Somewhere along the way, I discovered a brief mention that the oldest child of Lillie and Thomas served for a while as a newspaperman. Having tucked that possibility away in the back of my mind, as I romped through the newspaper archives, I was elated to discover a mention—on the first page, no less—of George Robert Blakely’s wedding to a coworker at the Southtown Economist, published on Tuesday, August 18, 1931:
Two former members of the Southtown Economist editorial staff, Miss Gladys Baechle, daughter of Mr. and Mrs. Charles H. Baechle, 5722 Marshfield ave., and George Robert Blakely, son of Mr. and Mrs. Thomas J. Blakely, 5644 Peoria st., were united in marriage at 3 o'clock Saturday afternoon by Rev. John Bennett in the St. Basil church rectory, 55th and Wood sts.Mr. Blakely was sports editor of the Southtown Economist for several years and his bride was an assistant on the society desk. At the present time Mr. Blakely is public relations director for the Chicago College of Commerce.For the wedding Miss Lillian Blakely, sister of the bridegroom, served as maid of honor, and Robert Denver of Austin was the best man. The bride wore a black chiffon velvet suit with a white lace waist and her hat was a turban of black velvet. Miss Blakely was frocked in a brown transparent velvet suit with an eggshell satin blouse and she wore a brown felt hat.Mr. and Mrs. Blakely are spending their honeymoon at Lac du Flambeau, Wis. They are to make their home at 6802 Normal blvd.
With that one handy entry, I now was supplied with the name of George’s bride—complete with maiden name—as well as a handy confirmation of George’s parents’ names and even that of his sister.
By the time of the next census, George and Gladys were still on the south side, and George was now serving as editor of a “local” newspaper.

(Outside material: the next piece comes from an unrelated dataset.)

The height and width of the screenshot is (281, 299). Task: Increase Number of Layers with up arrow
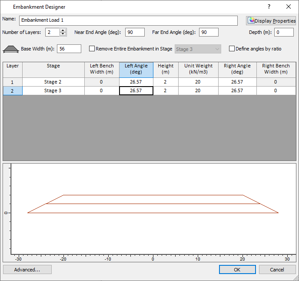(x=63, y=30)
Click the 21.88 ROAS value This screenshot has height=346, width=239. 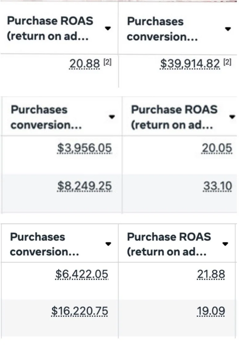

There were no children in the household, nor could I find any further information on either of them—although, ominously, there was a Gladys Baechle in the Social Security Death Index for 1975, with last known address of record in Cincinnati, Ohio.
That loose end did not serve to deter me. I could easily go back and pick up on any one of the additional “ooh, shiny” distractions bestowed by the anonymous benefactor at Find A Grave. I gladly picked up the trail with another name in the Johanna Flanagan Lee list and went back to giving it a twirl on the search box at NewspaperArchive.com. There was so much more to discover!